Provided data:

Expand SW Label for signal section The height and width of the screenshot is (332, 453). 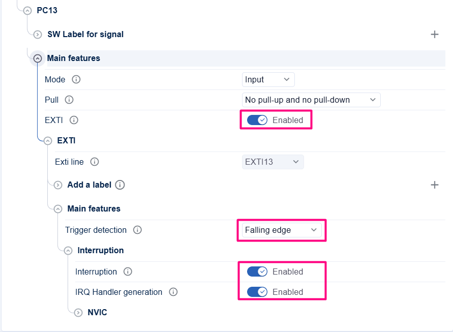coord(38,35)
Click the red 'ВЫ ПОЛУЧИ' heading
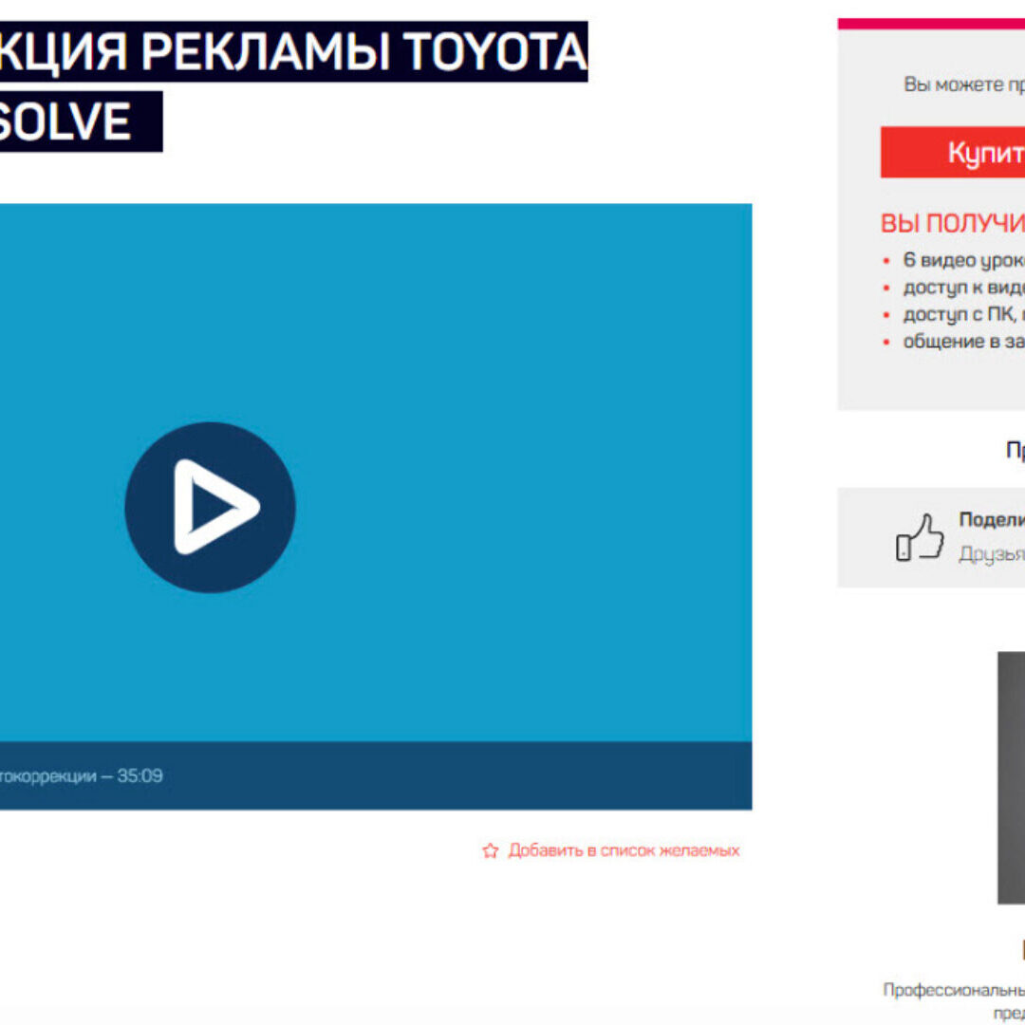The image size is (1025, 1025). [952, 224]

==

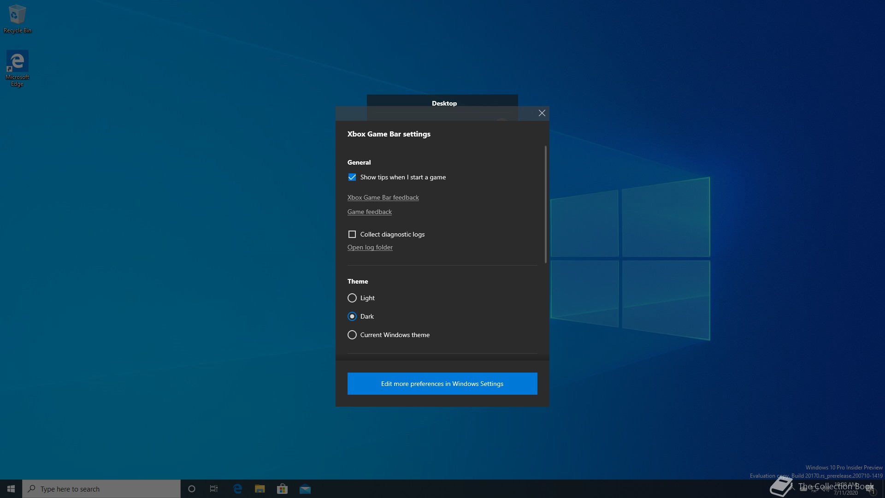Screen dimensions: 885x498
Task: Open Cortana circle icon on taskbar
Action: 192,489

Instructions for the task: Copy out the part that opens with the line containing "Screen dimensions: 885x498" and closes with the line containing "Action: 192,489", including both of those lines. Leave the pictures out of your copy.

Result for this exercise:
Screen dimensions: 885x498
Task: Open Cortana circle icon on taskbar
Action: 192,489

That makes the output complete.